**Material for the task:**
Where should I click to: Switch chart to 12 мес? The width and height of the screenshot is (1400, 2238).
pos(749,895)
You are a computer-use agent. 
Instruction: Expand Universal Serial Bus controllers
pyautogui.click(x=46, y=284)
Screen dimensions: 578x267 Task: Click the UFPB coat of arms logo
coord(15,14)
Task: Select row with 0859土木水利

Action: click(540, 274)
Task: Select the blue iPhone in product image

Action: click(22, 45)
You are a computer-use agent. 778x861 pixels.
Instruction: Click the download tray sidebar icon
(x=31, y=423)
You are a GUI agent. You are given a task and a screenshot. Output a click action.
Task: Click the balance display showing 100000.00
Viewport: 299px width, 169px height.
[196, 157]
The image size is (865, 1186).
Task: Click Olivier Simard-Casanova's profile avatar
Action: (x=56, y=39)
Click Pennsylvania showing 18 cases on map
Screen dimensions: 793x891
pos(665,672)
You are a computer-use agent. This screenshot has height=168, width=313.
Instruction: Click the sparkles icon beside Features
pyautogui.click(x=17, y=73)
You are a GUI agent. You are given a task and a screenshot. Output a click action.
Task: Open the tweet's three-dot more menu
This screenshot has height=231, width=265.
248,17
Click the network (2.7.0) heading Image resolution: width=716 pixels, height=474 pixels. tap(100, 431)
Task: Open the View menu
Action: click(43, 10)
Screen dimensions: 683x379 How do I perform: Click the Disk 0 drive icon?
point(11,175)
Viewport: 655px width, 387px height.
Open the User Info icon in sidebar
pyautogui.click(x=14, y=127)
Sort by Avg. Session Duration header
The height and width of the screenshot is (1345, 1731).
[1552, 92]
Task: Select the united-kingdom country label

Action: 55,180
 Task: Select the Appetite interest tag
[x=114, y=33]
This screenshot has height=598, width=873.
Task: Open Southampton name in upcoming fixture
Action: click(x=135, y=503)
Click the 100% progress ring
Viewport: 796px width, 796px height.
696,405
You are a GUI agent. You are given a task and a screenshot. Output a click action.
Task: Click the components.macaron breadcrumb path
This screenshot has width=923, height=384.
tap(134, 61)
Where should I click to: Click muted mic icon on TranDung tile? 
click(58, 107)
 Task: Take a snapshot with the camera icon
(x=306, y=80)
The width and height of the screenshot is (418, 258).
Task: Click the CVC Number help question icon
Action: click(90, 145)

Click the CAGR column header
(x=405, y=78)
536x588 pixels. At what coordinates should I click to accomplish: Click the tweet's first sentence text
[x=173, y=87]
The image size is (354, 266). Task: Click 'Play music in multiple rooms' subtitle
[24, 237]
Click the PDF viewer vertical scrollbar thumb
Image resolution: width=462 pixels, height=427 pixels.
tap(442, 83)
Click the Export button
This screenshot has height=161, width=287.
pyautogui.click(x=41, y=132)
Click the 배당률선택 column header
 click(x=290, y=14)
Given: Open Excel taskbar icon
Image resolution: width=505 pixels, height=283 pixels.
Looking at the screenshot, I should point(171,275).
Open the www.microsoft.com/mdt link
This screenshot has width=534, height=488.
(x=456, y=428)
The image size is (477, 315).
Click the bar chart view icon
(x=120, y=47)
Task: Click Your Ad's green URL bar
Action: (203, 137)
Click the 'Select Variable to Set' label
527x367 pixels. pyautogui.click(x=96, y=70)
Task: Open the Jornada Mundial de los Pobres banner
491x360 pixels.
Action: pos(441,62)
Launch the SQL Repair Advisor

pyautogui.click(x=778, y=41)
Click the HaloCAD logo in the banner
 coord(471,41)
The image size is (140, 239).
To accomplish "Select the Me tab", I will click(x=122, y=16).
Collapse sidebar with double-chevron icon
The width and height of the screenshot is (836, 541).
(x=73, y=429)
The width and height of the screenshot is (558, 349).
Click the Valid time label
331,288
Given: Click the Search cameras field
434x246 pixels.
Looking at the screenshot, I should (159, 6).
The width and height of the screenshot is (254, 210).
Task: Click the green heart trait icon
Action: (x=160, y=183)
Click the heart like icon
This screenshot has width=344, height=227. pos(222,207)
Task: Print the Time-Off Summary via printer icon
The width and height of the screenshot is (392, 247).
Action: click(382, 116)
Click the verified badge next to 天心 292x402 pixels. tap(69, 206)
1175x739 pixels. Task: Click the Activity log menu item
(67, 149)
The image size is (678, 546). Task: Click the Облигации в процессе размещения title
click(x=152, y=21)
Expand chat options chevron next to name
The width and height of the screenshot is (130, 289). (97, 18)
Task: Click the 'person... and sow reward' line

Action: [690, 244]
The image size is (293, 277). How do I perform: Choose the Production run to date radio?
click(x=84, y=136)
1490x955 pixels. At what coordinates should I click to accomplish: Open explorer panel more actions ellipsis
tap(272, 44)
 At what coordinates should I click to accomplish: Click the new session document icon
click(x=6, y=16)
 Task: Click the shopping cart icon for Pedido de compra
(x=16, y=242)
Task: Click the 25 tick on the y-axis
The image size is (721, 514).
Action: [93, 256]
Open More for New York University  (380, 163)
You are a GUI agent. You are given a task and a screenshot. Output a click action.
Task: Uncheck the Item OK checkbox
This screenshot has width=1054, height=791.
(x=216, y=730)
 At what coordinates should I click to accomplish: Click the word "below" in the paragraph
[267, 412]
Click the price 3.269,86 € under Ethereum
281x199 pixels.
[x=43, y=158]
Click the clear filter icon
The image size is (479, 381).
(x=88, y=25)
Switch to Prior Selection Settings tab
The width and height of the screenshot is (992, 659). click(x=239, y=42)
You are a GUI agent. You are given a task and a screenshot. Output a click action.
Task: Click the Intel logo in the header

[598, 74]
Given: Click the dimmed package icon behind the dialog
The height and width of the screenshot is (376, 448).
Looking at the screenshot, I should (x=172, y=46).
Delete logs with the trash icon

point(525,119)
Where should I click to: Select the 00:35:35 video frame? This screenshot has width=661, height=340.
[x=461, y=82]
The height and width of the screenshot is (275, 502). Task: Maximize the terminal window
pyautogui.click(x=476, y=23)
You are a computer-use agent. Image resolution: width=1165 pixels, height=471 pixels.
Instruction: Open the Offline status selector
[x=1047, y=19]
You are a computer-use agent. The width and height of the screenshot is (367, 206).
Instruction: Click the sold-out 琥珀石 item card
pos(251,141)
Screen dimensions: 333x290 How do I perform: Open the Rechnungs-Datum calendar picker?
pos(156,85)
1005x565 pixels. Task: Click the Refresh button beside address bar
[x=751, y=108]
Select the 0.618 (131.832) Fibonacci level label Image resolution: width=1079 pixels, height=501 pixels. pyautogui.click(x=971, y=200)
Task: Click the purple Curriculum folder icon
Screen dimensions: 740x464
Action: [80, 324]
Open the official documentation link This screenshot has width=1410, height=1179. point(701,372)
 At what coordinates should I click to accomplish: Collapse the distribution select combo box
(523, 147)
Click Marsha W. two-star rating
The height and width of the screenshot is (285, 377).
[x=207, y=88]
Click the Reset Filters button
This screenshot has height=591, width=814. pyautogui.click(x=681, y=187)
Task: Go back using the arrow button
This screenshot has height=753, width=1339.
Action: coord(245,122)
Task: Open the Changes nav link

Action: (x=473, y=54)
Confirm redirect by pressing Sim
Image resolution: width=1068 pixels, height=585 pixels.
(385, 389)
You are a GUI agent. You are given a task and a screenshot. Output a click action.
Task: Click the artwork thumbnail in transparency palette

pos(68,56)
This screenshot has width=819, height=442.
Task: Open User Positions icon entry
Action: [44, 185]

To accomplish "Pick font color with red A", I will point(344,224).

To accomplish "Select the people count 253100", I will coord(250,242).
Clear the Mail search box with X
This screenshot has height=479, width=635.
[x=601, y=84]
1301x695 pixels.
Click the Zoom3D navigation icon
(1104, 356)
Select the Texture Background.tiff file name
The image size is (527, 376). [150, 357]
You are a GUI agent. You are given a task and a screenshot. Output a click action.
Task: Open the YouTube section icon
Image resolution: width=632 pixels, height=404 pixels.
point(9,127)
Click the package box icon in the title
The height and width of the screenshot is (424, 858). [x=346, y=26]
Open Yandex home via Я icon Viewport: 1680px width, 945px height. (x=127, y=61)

**Work item:**
Without changing anything, quote the lines from the top of the data to the line that contains "Viewport: 655px width, 387px height.", including that line.

**Written solution:**
Where should I click to: Switch chart to 12 мес? The width and height of the screenshot is (1400, 2238).
pos(749,895)
You are a computer-use agent. 
Instruction: Expand Universal Serial Bus controllers
pyautogui.click(x=46, y=284)
Screen dimensions: 578x267 Task: Click the UFPB coat of arms logo
coord(15,14)
Task: Select row with 0859土木水利

Action: click(540, 274)
Task: Select the blue iPhone in product image

Action: click(22, 45)
You are a computer-use agent. 778x861 pixels.
Instruction: Click the download tray sidebar icon
(x=31, y=423)
You are a GUI agent. You are given a task and a screenshot. Output a click action.
Task: Click the balance display showing 100000.00
Viewport: 299px width, 169px height.
[196, 157]
The image size is (865, 1186).
Task: Click Olivier Simard-Casanova's profile avatar
Action: (x=56, y=39)
Click Pennsylvania showing 18 cases on map
Screen dimensions: 793x891
pos(665,672)
You are a computer-use agent. This screenshot has height=168, width=313.
Instruction: Click the sparkles icon beside Features
pyautogui.click(x=17, y=73)
You are a GUI agent. You are given a task and a screenshot. Output a click action.
Task: Open the tweet's three-dot more menu
This screenshot has height=231, width=265.
248,17
Click the network (2.7.0) heading Image resolution: width=716 pixels, height=474 pixels. tap(100, 431)
Task: Open the View menu
Action: click(43, 10)
Screen dimensions: 683x379 How do I perform: Click the Disk 0 drive icon?
point(11,175)
Viewport: 655px width, 387px height.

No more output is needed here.